JGB yields fall to 5-month lows as BOJ underpins prices
* 10-yr, 20-yr yields drop to their lowest levels since May
* Without BOJ, 10-yr yield would be 120 bps higher-strategist
* BOJ expected to maintain policy at this week's meeting
TOKYO, Oct 2 (Reuters) - Japanese government bond yields fell to nearly five-month lows on Wednesday, a day after the government announced a historic tax hike and stimulus package, underscoring that bond investors expect the Bank of Japan to keep the pressure on yields.
Prime Minister Shinzo Abe said on Tuesday that Japan will increase its national sales tax to 8 percent in April from 5 percent, and also unveiled a 5 trillion yen ($51 billion) stimulus package to cushion the economic impact.
The BOJ pledged in April to inject some $70 billion a month into the economy to meet a target of 2 percent inflation in two years. Some economists have said they expect the BOJ to deliver more easing measures as early as next spring, to keep the nascent recovery on track.
Even after Tuesday's announcement of the massive stimulus package, the yield on the benchmark 10-year JGB fell 1 basis point to 0.645 percent on Wednesday, its lowest since May 10.
"You would never get these yield levels from a fundamental perspective," said Shogo Fujita, chief Japan bond strategist at Bank of America Merrill Lynch in Tokyo.
"We finally got the consumption tax hike, but we still have fiscal issues.
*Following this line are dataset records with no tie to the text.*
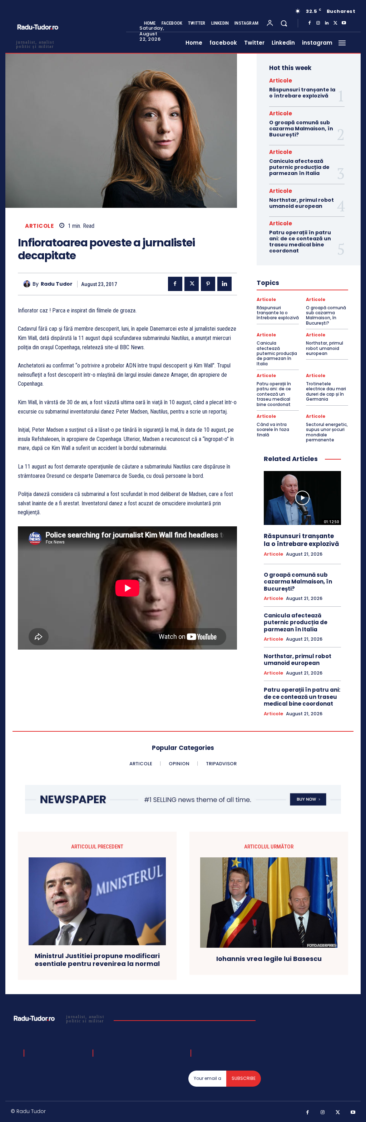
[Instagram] (318, 23)
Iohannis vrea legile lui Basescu (269, 959)
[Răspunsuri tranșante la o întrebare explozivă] (302, 498)
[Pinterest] (208, 284)
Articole (39, 226)
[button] (283, 23)
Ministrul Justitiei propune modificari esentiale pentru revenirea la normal (97, 959)
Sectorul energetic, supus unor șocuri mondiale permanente (327, 432)
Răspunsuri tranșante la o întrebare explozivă (302, 92)
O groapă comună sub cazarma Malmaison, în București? (301, 128)
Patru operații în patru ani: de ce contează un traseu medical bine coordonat (300, 241)
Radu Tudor (57, 284)
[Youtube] (344, 23)
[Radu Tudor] (28, 283)
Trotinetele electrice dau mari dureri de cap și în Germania (326, 391)
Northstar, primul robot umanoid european (301, 203)
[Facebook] (309, 23)
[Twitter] (335, 23)
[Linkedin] (326, 23)
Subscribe (244, 1078)
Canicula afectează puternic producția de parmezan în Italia (299, 167)
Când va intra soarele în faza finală (273, 429)
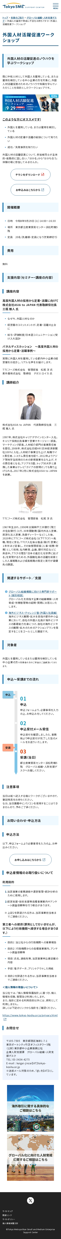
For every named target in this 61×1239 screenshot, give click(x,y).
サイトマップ (8, 1211)
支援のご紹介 (17, 17)
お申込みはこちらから (28, 190)
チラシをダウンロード (28, 174)
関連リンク (7, 1215)
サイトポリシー (9, 1219)
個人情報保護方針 (10, 1223)
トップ (5, 17)
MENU (55, 8)
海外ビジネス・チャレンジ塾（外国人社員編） (33, 613)
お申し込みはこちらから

Fundamentals are still pointing to higher yields in Japan, and the only thing keeping yields at these levels is the central bank," he said.
On Wednesday, as part of its normal bond-buying operations, the BOJ offered to purchase some 300 billion yen of JGBs maturing in one to three years, 350 billion yen of JGBs maturing in three to five years, and 400 billion yen of JGBs maturing in five to 10 years.
"All things being equal, if you take out the BOJ from the equation, yields should be at least 120 basis points higher on the 10-year, according to our rates model," Fujita said.
The BOJ's nine-member policy board will hold a regular meeting on Thursday and Friday, at which it is widely expected to stand pat. Governor Haruhiko Kuroda is likely to welcome the sales tax hike, which he had publicly supported as a first step in tackling Japan's huge public debt.
Ten-year JGB futures ended morning trade up 0.09 point at 144.32, with foundering stocks also supporting bond market sentiment.
The Nikkei stock average slipped 0.7 percent, as the previous session's stimulus announcement offered little impetus for fresh buying. The dollar slipped about 0.1 percent to 97.89 yen, moving back toward a one-month low of 97.48 yen hit on Monday.
The superlong JGB sector also gained, with the 20-year yield losing 1.5 basis points to 1.530 percent after earlier touching 1.515 percent, its lowest since May 9.
"In September, the monthly duration extension put additional flattening pressure on the JGB yield curve. However, the current superlong JGB yield levels are not high enough for end-investors to purchase, such as life insurers," said Naomi Muguruma, senior market economist at Mitsubishi UFJ Morgan Stanley Securities.
Funds typically buy super-long JGBs toward the end of months to lengthen the average duration of their portfolios.
In the last trading days of September, JGBs also gained as they tracked U.S. Treasuries on safe-haven appeal amid concern about the economic fallout of a U.S. government shutdown.
U.S. President Barack Obama and congressional Republicans remained at a standoff on Tuesday that forced the first government shutdown in 17 years and furloughed hundreds of thousands of federal employees.
"The current JGB curve flattening will probably be unwound in the future, but first we need to know when the U.S. government shutdown problem will be cleared, to unwind the flattening trade," Muguruma said.